You may have read or even watch as high wire artist  Nik Wallenda walked without a harness on a 1,400 foot long high-wire across a 1,500 tall gorge near the Grand Canyon.  In his memoirs he wrote, “I believe that God gives us the power to transform any story from darkness to light.”  In a recent interview before he walk he said, “I visualize myself crossing the Canyon over and over again.  I visualize myself making that first step, quarter of a way, half way, three quarters of a way and then finishing that walk.  That’s really a lot o the mental prep.”

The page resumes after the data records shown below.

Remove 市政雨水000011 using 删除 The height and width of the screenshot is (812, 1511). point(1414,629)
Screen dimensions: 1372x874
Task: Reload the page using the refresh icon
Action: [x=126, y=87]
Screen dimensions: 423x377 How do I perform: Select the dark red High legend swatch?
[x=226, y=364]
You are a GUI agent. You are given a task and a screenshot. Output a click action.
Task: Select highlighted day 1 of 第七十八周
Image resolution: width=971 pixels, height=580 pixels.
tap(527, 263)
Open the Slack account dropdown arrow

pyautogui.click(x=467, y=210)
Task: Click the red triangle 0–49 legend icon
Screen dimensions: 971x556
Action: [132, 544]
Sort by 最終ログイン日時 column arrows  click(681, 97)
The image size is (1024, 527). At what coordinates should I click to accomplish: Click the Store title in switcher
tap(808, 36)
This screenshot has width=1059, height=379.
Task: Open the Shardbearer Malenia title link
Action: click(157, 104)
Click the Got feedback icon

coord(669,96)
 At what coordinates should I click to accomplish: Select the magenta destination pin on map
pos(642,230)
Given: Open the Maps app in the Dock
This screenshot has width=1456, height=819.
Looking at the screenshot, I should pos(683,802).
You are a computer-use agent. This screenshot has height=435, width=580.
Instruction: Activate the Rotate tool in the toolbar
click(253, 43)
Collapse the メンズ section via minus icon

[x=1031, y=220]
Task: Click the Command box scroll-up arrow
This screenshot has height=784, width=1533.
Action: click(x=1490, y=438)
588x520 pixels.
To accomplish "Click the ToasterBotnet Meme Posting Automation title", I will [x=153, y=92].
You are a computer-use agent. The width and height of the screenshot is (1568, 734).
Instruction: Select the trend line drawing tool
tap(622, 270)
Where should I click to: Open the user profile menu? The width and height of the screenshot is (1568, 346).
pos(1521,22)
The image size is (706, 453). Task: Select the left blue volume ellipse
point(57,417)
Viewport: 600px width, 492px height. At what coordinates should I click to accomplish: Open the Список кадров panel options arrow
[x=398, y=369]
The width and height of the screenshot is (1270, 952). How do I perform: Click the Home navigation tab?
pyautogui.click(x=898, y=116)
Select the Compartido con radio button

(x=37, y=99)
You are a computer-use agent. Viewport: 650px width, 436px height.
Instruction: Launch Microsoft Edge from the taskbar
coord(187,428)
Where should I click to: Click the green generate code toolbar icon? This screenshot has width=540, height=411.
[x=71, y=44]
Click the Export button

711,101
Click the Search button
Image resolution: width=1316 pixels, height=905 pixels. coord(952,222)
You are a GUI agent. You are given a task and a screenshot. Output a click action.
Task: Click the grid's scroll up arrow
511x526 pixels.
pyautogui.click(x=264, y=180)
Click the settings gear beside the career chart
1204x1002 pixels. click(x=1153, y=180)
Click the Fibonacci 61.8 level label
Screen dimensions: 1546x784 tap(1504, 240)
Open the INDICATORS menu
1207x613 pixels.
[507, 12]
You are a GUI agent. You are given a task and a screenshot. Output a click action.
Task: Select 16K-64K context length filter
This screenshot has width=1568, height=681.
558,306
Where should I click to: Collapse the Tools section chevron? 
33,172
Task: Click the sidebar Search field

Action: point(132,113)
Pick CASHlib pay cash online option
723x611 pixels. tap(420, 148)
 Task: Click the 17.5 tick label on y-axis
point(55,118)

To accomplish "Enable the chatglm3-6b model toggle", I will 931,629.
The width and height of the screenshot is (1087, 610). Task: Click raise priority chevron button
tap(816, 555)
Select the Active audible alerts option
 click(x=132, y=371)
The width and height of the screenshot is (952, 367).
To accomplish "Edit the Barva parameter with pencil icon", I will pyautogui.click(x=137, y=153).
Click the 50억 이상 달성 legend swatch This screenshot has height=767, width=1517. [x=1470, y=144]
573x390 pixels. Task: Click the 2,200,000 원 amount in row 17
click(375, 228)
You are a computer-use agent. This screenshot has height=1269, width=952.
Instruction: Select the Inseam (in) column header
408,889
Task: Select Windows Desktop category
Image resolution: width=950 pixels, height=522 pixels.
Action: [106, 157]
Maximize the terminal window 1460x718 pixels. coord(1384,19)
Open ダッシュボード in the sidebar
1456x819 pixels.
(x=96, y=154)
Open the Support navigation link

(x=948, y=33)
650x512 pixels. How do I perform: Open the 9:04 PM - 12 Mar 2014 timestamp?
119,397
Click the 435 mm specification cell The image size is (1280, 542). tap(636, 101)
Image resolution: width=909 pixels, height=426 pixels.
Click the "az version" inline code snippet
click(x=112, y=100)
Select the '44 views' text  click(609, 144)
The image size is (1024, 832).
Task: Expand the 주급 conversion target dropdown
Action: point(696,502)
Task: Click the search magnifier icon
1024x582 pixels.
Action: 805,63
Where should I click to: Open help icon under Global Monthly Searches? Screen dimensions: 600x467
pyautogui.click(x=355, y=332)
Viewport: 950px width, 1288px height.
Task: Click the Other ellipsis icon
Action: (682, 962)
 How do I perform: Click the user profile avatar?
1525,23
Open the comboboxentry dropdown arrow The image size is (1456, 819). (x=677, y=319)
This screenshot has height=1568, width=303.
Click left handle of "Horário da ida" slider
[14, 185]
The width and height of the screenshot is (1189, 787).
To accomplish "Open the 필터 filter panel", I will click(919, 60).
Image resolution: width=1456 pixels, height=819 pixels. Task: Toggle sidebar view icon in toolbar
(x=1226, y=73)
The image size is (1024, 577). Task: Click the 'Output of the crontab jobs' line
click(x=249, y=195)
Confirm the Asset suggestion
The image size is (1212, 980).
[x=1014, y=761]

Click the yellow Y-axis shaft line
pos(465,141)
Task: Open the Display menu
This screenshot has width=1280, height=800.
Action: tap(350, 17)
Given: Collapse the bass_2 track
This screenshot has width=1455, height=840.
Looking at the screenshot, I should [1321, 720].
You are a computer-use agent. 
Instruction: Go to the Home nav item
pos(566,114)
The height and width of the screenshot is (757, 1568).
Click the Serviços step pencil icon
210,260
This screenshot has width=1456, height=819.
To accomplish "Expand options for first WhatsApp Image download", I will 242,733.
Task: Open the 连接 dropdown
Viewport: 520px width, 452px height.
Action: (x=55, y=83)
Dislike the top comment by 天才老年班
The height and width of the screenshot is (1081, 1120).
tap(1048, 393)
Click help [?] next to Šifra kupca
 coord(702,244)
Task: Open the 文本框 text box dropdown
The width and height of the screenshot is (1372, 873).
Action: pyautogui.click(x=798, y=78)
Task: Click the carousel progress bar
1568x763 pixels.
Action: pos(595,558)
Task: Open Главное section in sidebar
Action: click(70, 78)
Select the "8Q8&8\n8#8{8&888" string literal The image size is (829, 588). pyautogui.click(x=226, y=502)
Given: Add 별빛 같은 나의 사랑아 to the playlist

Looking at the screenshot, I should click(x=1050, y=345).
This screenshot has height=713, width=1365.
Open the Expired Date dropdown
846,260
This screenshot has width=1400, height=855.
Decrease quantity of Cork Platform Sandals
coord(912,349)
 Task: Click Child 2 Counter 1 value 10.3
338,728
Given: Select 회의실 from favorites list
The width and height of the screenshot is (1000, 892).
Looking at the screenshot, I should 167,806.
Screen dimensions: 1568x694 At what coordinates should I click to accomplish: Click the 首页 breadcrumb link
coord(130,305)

What got national attention was the fact that Wallenda prayed to Jesus the whole time as he walked along, completing the walk in 22 minutes and 54 seconds.  “Thank you Lord.  Thank you for calming that cable God” was one of the prayers he prayed as he reached the halfway point, having to deal with wind gusts of over 20 mph.  What is fascinating for me is the fact that the name of Jesus and prayer got a lot of “free press” because of this man’s faith in God.  There are some interesting analogies we can make from this event

Wallenda mentally prepared for his walk by visualizing the crossing of the Grand Canyon.  Likewise, we need to visualize our walk with Jesus.  Heb 12:1-2 reads in part, “And let us run with perseverance the race marked out for us, fixing our eyes on Jesus, the pioneer and perfecter of faith.”  Like the high wire artist we are not sure what awaits us as we walk with Jesus on the tight rope, that is life, in our culture today.  One observer of our culture describes “a world that has gone on the decline as subversive policies and agendas have belittled the importance  and impact of moral men in our society.”  Men, we need to continually visualize Jesus with us on our daily journey in our day.  With our eye on Jesus, he is able to turn any situation of darkness into light.  Jesus is the light of the world

Sometimes we will feel we are halfway across a dangerous part of the journey.  There are winds that will come our way, that could knock us off our path.  We might not be able to change the conditions.  But we can cry out for help.  It is all to easy for us to react like Peter when he was on the water during the storm, coming to Jesus.  We can get fearful with the conditions around us.  But like Peter and Nik Wallenda,  we can cry out to Jesus.  Peter’s prayer was short and to the point – “Lord, save me!”  Jesus will be there to rescue you.  You will learn out on the tightrope spiritual truths that you would never have learned staying on the sidelines.